• TASKS TO COMPLETE
1. Reproduce verbatim the passage of the deep learning stability thread from "I would like" up to and including "the same point?".
2. Write the text that comes next in the deep learning stability thread, starting after its final sentence.

#### PAGE EXCERPT

Why are deep learning models unstable compare to machine learning models?

I would like to understand why deep learning models are so unstable. Suppose I use the same dataset to train a machine learning model multiple times (for example logistic regression) and a deep learning model multiple times as well (for example LSTM). After that, I compute the average of each model and its standard deviation. The standard deviation of the deep learning model will be much more higher than that of the machine learning model. why is this so?

Does this have anything to do with the weight initialization in deep learning approaches. If this is the case, why does the model not always converge at the same point?

Topic weight-initialization cnn deep-learning logistic-regression machine-learning

Category Data Science

As you are looking for information from reputed resources,

  1. Tutorial why produces different results: gives reasoning why simple ML algorithm give better performance and more stable compared to neural network.

########
#### COLLECTED MATERIAL

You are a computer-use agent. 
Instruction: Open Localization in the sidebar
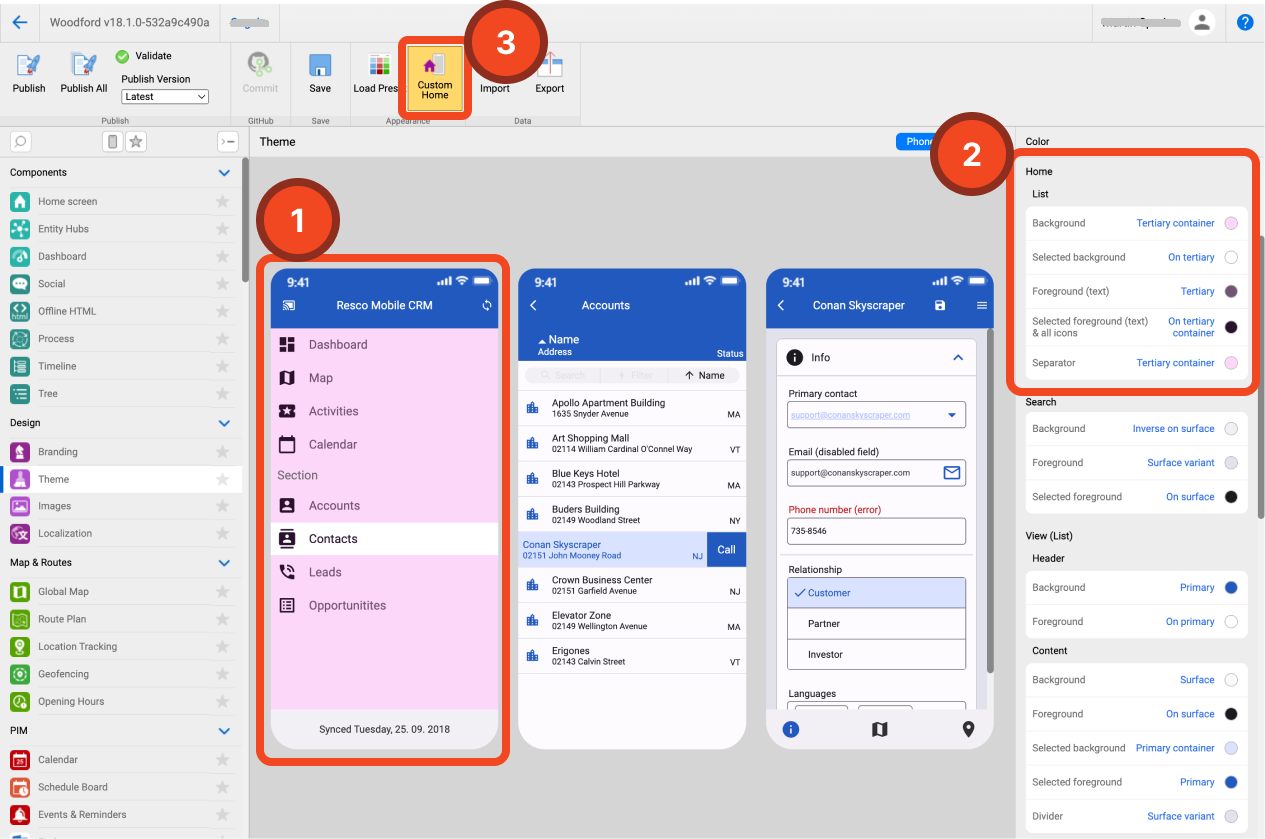pos(65,534)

########

• ANSWERS FOR THE TASKS
1.
I would like to understand why deep learning models are so unstable. Suppose I use the same dataset to train a machine learning model multiple times (for example logistic regression) and a deep learning model multiple times as well (for example LSTM). After that, I compute the average of each model and its standard deviation. The standard deviation of the deep learning model will be much more higher than that of the machine learning model. why is this so?

Does this have anything to do with the weight initialization in deep learning approaches. If this is the case, why does the model not always converge at the same point?

2.
  2. Paper on industrial recognition tasks: for small amounts of training data, classical classifiers provided better performance to not pre-trained neural networks
  3. Paper on Heart Failure: compares performance of deep learning versus logistic regression
  4. Paper on landslide susceptibility assessment: proposes DLNN model had a higher performance than the four benchmark models; Multi Layer Preceptron Neural Network, a Support Vector Machine, a C4.5-Decision Tree model and a Random Forest model

RESOURCE 1 - Tutorial:

This study different results each time in machine learning, compares simpler ML algorithms(linear regression and logistic regression) with neural networks and explains why results vary

  1. Algorithm's sensitivity to specific data

    • High Variance: Algorithm is more sensitive to the specific data used during training.
    • Low Variance: Algorithm is less sensitive to the specific data used during training.

    It is said that simpler algorithms like linear regression and logistic regression have a lower variance than other types of algorithms.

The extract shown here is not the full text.